Separately I now begin the refinishing of the wood tote and knob by stripping to bare wood and applying 4 coats of amber shellac (or tinted shellac) applying thin coats at least an hour apart and after last coat waiting 24 hours before rubbing them out with 0000 steel wool and then applying paste wax to them and polishing them with a soft cloth. The final work on the plane is to make sure all the parts and plane body are cosmetically acceptable and to appy a couple of coats of paste wax to protect them from rust. I apply a bit of oil on the frog bottom and top to allow for movement of the frog (and plane iron on the frog for increased blade depth) if necessary when woodworking. At the end of the clean up process I clean up the steel screw heads or brass ends of the threaded rods that attach the wood tote and knob by sanding with 220/320 grit, then polishing to a high gloss with strop polishing paste on my leather strop block. (see Paul Sellers on making a strop block) I used to finish the wood with a high gloss polyurethane but nowadays I only use shellac, as it has such a better feel when hand rubbed with steel wool and waxed.
Anyway, tuning a plane is covered by the Rexmill.com folks and Paul Sellers has some great youtube videos that everyone should watch. Just search for Paul Sellers on youtube and you will see many titles. He is exceptional on illustrating how to set up your plane, sharpen the irons, and general plane use. His blog site has tons if information on everything traditional woodworking. Heres a few planes I have restored over the past few years... I usually don't take pics of rusty stained discolored planes... I just go thru my process and take photos at the end. The last two (Bailey 4 1/2, and Bedrock 605 ) I actually stripped them and repainted them so they were completely restored to the max. I also had both reground by Tablesaw Tom.... good as a new Lie Nielsen. I sold the Bedrock on this forum for $200 because I was happy with a simple Bailey and the Bedrocks were so popular.
04-04-2017, 02:31 AM (This post was last modified: 04-04-2017, 02:36 AM by RodB.)

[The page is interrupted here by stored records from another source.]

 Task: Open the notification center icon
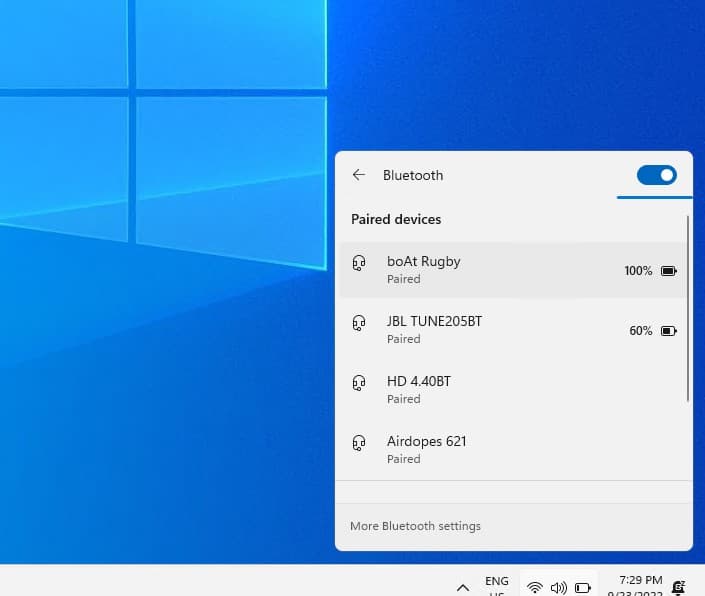point(679,587)
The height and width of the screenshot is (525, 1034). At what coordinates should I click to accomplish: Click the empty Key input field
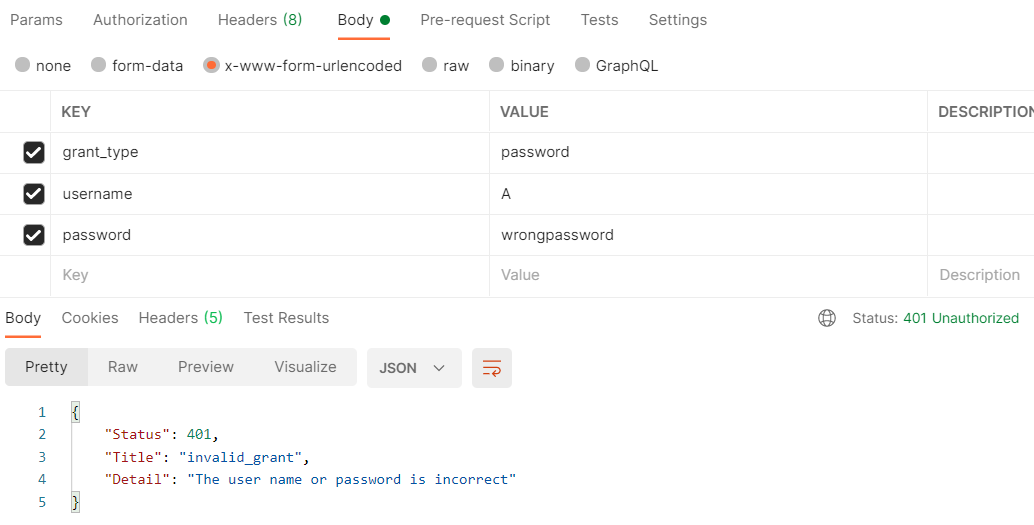(270, 275)
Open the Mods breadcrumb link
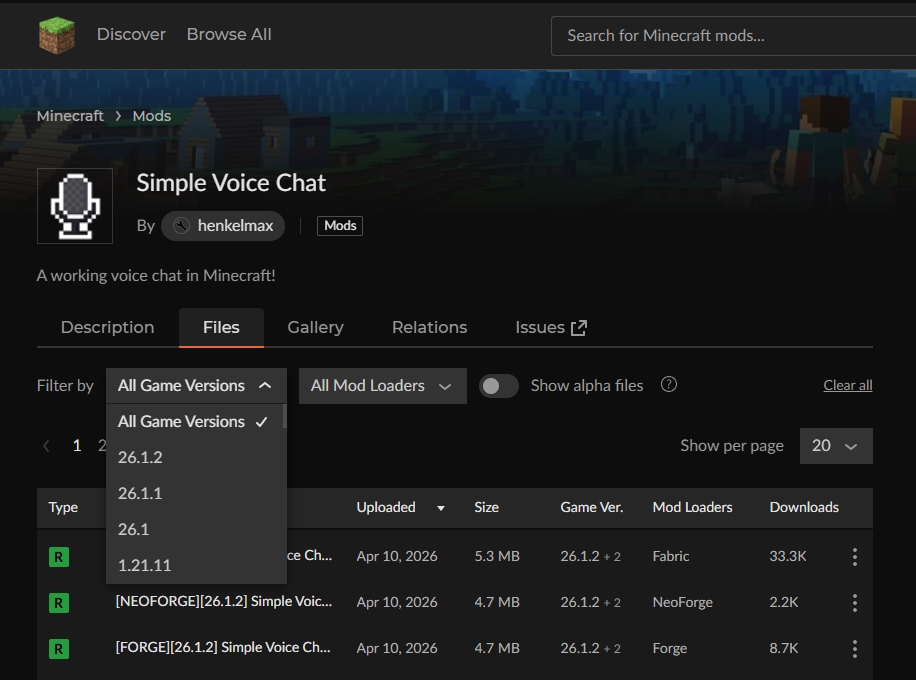916x680 pixels. [x=151, y=115]
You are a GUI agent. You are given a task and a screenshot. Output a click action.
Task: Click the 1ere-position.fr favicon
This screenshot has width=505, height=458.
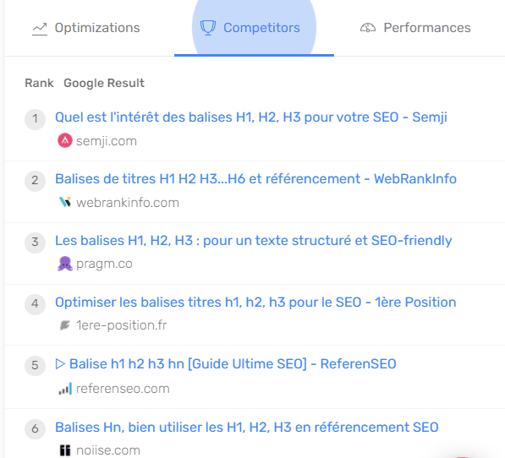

Heres a photo of how one no 4 looked before restoration and tuning. This one was pretty nice compared to those covered with surface rust that require a lot of work to really clean them up and restore them.
Heres a photo for comparison of the beginning when a plane is not too bad off and one that is finished.
Thanks Jim, love those old ones that just need a light cleaning like your #6...I call those refurbs, on my Stanley's I never seem to do a full restoration ;-) lapping the sole and sometimes fixing a tote is as far as I get....
Rod: Good write up, and nice job on the restorations.